ここ越後では、越後奪回に燃える上杉家と、春日山城に篭城する堀勢が争っており、上杉勢が攻めしつつあるところで加賀の
前田が家康の命により堀軍の援軍に駆け付けていた。
そこで、堀勢が何とか盛り返した。
上杉景勝が直江兼続に話し掛ける。
「我らは、とんでもない城におったんじゃのお」
上杉景勝は、元は上杉の居城であった春日山城に、感服していた。
春日山城は日本三大山城の一つである。ちなみにもう二つは、山陰の月山富田城、能登の七尾城である。
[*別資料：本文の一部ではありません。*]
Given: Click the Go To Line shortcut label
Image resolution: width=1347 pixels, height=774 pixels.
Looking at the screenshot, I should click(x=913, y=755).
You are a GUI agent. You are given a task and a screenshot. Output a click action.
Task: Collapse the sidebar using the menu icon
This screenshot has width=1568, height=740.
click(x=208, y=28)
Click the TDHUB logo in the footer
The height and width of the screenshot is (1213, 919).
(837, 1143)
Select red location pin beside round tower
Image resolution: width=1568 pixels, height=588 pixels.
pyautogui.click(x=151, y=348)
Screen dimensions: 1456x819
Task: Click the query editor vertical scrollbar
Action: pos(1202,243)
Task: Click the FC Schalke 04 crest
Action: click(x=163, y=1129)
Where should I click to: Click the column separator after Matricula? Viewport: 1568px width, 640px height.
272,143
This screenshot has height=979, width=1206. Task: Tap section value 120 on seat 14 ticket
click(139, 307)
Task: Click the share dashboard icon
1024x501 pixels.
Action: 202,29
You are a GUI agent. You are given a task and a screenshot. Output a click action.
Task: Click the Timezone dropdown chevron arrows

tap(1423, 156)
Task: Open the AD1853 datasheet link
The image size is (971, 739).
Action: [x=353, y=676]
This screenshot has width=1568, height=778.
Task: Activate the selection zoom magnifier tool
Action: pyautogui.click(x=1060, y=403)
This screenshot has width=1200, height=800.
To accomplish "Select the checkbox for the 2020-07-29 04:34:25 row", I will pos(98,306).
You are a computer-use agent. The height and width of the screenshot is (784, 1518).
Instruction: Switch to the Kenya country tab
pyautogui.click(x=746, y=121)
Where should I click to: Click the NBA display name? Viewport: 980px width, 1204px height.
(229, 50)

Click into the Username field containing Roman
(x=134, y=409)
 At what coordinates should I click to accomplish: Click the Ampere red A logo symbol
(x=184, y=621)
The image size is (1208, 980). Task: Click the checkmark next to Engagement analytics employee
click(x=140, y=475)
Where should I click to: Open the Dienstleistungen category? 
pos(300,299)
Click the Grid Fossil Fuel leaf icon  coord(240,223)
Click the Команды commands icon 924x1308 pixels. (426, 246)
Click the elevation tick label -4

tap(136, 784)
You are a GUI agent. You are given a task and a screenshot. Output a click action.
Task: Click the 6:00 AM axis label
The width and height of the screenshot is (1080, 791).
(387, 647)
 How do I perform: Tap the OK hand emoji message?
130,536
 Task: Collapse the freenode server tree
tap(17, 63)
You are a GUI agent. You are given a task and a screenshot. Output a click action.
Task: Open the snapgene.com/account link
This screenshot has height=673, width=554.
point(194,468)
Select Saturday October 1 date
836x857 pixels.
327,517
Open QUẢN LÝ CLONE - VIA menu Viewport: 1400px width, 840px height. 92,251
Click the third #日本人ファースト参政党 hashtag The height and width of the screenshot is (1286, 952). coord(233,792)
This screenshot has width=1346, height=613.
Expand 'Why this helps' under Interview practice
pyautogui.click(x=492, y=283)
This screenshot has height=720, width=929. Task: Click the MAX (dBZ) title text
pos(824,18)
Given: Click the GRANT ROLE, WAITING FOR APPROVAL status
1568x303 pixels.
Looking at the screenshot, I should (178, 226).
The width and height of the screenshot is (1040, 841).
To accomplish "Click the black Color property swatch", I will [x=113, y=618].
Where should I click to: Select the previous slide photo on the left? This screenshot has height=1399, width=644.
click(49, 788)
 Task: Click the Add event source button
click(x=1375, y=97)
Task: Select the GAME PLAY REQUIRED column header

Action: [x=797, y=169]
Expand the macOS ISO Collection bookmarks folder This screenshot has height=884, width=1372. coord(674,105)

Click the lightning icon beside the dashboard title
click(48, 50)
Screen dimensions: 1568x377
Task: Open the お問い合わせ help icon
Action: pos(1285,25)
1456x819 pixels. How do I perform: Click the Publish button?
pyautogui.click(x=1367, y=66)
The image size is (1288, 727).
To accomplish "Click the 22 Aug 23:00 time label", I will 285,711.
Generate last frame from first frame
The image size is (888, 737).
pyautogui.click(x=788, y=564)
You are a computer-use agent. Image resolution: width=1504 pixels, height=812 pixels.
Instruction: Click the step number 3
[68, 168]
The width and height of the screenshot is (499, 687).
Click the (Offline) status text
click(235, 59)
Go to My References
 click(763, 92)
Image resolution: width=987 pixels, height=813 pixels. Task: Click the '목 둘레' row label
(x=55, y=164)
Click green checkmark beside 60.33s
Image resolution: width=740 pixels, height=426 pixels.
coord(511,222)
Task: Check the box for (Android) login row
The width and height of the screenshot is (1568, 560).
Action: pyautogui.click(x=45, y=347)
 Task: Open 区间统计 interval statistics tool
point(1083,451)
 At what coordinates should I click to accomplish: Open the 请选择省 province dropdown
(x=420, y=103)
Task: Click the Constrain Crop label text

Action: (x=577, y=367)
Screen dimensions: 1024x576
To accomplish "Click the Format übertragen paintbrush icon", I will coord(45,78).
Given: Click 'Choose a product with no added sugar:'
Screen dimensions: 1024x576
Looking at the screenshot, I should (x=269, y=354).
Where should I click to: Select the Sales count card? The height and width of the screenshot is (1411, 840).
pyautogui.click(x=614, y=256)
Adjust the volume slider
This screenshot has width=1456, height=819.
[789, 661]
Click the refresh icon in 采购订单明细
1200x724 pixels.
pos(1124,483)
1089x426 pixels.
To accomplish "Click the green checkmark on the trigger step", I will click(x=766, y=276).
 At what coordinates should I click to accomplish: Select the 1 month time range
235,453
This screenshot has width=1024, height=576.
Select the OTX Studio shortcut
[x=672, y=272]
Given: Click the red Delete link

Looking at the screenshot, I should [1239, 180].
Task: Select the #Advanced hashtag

能登の七尾城は、あの軍神、上杉謙信が力攻めで落せなかった名城である。
余談はさておき、前田利長のもとに豊臣家より書状が届いた。

②前田利長が上杉軍に加担。

書状の中身は、母芳春院を徳川より奪還した、堀の援護を中止し加賀に兵を引くように、と言う内容である。
利長は半信半疑である。
しかし、そこに真田の忍が芳春院の書状を届けるため現れた。
間違いなく母芳春院の筆質である。
いくら落ちぶれても豊臣家は亡き父利家が、命を掛けて守ろうとした天下の主である。
利長は加賀に帰らず、堀を攻める事にした。
「母が戻った。これで我が前田に重石がなくなった。これより上杉に加勢し堀秀治を討つ」
利長は確かに人より秀でたところがない。
しかし、義の人間で、正義感は人一倍強いところがあった。
そして、上杉と共に春日山城を攻め落としてしまった。
前田家の鬱憤がたまっていただけに、城攻めはすざましいものがあった。
これにて上杉の越後旧領回復の悲願が達成される。